Scalable Interface Engineering in Wide‐Bandgap Perovskite Solar Cells via Blade‐Coating Molecules with Promoted Parallel Orientation

Abstract Although interface engineering via organic molecules has enhanced the power conversion efficiency (PCE) of perovskite solar cells (PSCs), the spin‐coating method limits the thickness uniformity of the large‐area passivation layer. Herein, three multifunctional organic molecules with preferential parallel alignment, namely N‐Phenylthiourea (PTU), 1‐Benzylthiourea (BTU), and 2‐Phenylethylthiourea (PTTU), are blade‐coated on wide‐bandgap (1.68 eV) perovskite films to manage the surface defects. Density functional theory (DFT) calculations and experimental results reveal that extending the alkyl chain length can enhance the parallel orientation of molecules on the surface of the perovskite film, which means efficient interfacial charge extraction and better thickness uniformity. Among them, BTU with an optimal alkyl chain length produces the most effective synergistic modification. The corresponding PSCs achieve the champion PCE of 22.12% and 20.19% for active areas of 0.08875 and 1.0 cm 2 , respectively, marking one of the highest PCE for blade‐coated p‐i‐n PSCs (E g ≈ 1.68 eV).
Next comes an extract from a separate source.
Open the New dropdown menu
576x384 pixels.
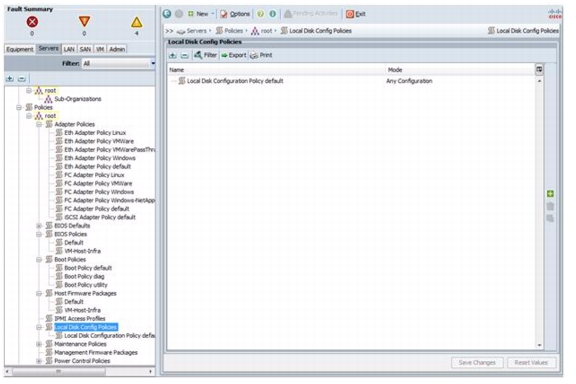tap(201, 14)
Besides, the BTU‐treated PSCs retained over 95% of the initial PCE after 1600 h without encapsulation. The uniformity of large‐area film (10 × 10 cm 2 ) and corresponding PSC performance validated the scalability of the design. This work provides a comprehensive strategy for designing multifunctional organic molecules to improve film uniformity and charge transport, which offers a promising pathway for high‐performance and large‐area PSCs.